What needs to be done:
Nothing is needed except the lines below that run from the one with "Toggle the sidebar" through the one with "Remove the 2010-2019", repeated exactly.
─── Available data
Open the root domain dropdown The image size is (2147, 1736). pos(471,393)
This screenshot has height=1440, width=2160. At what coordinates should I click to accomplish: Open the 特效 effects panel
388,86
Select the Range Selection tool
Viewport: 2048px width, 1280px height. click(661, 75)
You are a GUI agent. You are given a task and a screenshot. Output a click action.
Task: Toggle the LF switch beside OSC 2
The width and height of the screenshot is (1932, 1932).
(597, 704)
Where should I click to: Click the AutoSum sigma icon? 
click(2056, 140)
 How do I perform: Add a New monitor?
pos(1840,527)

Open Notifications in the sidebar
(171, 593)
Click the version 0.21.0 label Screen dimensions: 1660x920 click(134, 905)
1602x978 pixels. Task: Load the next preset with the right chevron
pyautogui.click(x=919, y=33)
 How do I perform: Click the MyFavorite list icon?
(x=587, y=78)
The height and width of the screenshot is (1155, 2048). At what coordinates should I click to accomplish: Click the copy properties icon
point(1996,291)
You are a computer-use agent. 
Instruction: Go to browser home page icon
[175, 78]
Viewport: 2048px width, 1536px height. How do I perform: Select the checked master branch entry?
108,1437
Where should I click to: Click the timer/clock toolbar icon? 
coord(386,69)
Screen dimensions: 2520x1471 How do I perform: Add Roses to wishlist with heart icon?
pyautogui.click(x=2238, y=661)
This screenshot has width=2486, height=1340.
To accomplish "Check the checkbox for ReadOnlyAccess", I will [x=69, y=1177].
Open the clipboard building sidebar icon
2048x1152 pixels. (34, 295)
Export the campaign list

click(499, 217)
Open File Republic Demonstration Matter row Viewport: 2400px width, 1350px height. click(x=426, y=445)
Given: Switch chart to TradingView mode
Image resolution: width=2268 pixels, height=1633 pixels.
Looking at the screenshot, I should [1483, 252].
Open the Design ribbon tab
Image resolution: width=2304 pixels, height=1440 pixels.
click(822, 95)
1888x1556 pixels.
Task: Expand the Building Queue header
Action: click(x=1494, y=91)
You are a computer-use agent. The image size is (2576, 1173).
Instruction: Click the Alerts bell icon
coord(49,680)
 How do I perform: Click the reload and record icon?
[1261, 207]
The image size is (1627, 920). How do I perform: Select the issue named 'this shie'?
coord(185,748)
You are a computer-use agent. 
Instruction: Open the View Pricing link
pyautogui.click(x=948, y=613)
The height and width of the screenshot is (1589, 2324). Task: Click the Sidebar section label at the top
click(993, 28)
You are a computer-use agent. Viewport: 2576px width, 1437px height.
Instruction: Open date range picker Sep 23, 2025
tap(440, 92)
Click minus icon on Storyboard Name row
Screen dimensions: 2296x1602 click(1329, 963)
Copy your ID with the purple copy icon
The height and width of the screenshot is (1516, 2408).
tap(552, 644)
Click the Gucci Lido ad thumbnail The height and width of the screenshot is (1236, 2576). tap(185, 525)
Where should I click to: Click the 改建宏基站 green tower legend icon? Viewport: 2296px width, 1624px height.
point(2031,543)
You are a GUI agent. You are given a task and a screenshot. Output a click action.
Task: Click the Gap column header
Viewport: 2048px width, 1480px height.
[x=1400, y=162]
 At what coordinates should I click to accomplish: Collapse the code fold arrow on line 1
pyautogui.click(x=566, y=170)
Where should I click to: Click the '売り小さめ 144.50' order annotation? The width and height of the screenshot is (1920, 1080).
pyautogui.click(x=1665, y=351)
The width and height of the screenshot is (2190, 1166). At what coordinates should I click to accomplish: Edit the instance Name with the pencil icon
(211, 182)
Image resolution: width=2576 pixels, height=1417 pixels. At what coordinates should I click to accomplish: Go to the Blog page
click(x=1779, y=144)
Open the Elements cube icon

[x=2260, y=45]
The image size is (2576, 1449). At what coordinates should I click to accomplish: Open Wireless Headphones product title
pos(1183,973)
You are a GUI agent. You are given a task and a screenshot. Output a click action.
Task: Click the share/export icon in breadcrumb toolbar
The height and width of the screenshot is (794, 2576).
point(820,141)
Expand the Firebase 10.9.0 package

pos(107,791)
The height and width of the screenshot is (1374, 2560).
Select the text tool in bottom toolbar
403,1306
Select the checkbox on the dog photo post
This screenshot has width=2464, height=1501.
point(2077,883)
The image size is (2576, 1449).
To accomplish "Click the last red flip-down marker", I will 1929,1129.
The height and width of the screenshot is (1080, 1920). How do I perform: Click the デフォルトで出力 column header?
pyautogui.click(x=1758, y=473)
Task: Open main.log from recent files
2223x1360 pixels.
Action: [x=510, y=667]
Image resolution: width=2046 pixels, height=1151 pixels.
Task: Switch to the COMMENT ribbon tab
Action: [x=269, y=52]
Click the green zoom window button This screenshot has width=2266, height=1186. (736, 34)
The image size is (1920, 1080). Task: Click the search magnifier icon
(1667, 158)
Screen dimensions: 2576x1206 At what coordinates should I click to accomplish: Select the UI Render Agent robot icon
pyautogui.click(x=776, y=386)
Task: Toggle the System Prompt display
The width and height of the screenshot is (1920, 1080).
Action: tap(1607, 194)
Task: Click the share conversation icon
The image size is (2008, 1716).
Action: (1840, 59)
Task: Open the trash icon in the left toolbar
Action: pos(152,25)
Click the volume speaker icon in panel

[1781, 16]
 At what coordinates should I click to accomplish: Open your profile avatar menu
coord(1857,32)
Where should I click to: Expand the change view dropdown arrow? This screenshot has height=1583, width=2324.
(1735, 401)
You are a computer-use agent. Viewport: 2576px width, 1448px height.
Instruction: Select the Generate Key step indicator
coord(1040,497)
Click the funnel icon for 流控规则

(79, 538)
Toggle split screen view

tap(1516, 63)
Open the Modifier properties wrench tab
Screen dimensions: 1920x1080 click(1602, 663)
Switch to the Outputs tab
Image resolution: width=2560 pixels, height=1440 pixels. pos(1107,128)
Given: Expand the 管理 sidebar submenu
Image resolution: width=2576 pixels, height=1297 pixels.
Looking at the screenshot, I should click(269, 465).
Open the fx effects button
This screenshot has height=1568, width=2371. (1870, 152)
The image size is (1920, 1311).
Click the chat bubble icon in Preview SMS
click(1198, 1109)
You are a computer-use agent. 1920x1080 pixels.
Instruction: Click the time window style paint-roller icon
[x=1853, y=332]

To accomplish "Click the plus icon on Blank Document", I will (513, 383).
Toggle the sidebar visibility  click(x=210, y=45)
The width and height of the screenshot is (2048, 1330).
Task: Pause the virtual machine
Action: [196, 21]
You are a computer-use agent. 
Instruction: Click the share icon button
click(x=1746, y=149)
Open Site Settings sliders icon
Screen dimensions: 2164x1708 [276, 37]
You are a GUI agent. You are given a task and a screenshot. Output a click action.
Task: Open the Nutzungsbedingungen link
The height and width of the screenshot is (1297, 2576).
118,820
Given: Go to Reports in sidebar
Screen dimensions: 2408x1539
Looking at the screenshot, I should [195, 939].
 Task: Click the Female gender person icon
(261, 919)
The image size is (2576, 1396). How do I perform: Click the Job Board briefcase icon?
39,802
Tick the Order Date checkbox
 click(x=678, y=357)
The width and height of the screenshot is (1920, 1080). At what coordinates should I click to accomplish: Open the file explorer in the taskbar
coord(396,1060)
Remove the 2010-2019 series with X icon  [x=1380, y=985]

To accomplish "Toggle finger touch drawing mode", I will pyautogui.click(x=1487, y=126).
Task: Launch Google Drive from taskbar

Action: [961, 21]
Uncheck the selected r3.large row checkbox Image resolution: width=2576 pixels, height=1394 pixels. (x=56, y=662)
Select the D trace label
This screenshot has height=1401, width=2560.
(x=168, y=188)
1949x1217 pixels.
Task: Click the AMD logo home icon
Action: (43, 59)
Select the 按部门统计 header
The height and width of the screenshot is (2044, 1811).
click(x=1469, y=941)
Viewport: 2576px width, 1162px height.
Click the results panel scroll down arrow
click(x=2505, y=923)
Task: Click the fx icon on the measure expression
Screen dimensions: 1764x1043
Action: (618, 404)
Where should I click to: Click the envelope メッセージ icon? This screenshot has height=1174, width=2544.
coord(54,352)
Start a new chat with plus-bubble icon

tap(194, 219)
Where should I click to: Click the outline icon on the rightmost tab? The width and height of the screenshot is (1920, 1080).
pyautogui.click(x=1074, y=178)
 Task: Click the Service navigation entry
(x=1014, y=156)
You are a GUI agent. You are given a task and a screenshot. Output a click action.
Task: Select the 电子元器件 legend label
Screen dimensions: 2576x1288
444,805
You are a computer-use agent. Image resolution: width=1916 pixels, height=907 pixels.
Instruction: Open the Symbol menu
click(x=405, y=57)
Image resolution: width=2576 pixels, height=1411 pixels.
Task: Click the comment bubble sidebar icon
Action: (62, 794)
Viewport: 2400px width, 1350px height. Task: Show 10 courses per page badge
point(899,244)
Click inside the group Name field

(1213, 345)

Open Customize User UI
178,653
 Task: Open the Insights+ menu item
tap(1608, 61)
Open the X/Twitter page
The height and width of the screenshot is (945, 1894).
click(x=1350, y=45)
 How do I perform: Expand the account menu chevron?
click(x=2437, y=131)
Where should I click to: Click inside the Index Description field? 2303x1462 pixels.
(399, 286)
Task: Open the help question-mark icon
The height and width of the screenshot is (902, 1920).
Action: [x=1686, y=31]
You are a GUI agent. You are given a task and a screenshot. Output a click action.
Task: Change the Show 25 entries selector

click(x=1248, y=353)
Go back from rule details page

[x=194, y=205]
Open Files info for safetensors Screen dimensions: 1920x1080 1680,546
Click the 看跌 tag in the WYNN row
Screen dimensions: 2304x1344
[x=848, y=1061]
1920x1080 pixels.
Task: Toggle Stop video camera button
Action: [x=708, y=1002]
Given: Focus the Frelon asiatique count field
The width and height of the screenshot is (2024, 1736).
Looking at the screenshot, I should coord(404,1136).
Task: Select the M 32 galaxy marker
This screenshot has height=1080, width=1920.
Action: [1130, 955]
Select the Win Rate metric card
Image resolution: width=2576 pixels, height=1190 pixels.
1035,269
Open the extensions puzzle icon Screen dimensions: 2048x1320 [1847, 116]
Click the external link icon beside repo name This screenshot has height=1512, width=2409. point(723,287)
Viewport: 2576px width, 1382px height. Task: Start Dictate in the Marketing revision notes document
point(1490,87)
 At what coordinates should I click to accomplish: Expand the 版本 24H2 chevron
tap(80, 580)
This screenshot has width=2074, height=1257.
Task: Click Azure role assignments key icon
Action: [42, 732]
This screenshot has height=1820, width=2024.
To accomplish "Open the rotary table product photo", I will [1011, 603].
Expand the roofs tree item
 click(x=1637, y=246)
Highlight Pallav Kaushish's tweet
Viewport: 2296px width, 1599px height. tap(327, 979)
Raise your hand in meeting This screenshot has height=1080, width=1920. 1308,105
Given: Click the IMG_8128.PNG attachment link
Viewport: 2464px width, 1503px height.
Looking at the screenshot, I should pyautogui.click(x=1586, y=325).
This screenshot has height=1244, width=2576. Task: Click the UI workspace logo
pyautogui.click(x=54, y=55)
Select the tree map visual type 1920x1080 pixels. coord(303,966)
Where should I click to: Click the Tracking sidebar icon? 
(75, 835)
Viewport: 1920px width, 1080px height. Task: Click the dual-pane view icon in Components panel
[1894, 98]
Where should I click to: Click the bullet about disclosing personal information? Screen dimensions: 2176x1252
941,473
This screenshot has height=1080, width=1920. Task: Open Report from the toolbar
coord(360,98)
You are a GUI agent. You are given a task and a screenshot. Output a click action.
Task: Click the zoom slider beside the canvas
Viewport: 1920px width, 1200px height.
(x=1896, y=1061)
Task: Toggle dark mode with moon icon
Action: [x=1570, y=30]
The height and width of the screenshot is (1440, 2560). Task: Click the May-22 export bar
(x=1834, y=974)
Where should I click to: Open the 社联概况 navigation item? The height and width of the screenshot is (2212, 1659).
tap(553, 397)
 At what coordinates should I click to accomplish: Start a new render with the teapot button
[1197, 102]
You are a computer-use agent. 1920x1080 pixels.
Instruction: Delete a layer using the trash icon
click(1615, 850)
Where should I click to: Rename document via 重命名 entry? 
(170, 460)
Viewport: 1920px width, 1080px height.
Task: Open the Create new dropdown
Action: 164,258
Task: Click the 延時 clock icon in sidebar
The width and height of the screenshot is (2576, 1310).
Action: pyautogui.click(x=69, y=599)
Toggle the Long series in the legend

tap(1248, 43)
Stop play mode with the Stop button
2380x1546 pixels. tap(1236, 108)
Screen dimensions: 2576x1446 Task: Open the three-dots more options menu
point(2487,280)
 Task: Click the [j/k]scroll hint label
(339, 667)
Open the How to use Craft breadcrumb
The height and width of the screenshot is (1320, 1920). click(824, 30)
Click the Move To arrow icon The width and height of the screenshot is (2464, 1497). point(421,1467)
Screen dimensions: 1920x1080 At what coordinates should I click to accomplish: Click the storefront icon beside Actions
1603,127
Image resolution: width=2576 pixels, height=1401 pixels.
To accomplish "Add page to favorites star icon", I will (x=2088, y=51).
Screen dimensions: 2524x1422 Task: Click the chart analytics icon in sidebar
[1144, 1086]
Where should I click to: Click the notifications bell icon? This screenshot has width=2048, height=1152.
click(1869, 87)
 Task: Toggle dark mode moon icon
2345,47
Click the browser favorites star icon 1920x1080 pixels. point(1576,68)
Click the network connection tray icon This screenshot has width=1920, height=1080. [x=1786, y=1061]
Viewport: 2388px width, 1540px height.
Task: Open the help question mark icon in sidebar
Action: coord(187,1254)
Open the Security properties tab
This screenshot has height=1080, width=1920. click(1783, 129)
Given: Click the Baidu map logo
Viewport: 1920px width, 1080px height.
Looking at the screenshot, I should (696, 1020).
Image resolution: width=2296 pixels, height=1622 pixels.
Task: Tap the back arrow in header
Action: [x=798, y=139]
──────
Exercise result:
Toggle the sidebar visibility  click(x=210, y=45)
The width and height of the screenshot is (2048, 1330).
Task: Pause the virtual machine
Action: [196, 21]
You are a computer-use agent. 
Instruction: Click the share icon button
click(x=1746, y=149)
Open Site Settings sliders icon
Screen dimensions: 2164x1708 [276, 37]
You are a GUI agent. You are given a task and a screenshot. Output a click action.
Task: Open the Nutzungsbedingungen link
The height and width of the screenshot is (1297, 2576).
118,820
Given: Go to Reports in sidebar
Screen dimensions: 2408x1539
Looking at the screenshot, I should [195, 939].
 Task: Click the Female gender person icon
(261, 919)
The image size is (2576, 1396). How do I perform: Click the Job Board briefcase icon?
39,802
Tick the Order Date checkbox
 click(x=678, y=357)
The width and height of the screenshot is (1920, 1080). At what coordinates should I click to accomplish: Open the file explorer in the taskbar
coord(396,1060)
Remove the 2010-2019 series with X icon  [x=1380, y=985]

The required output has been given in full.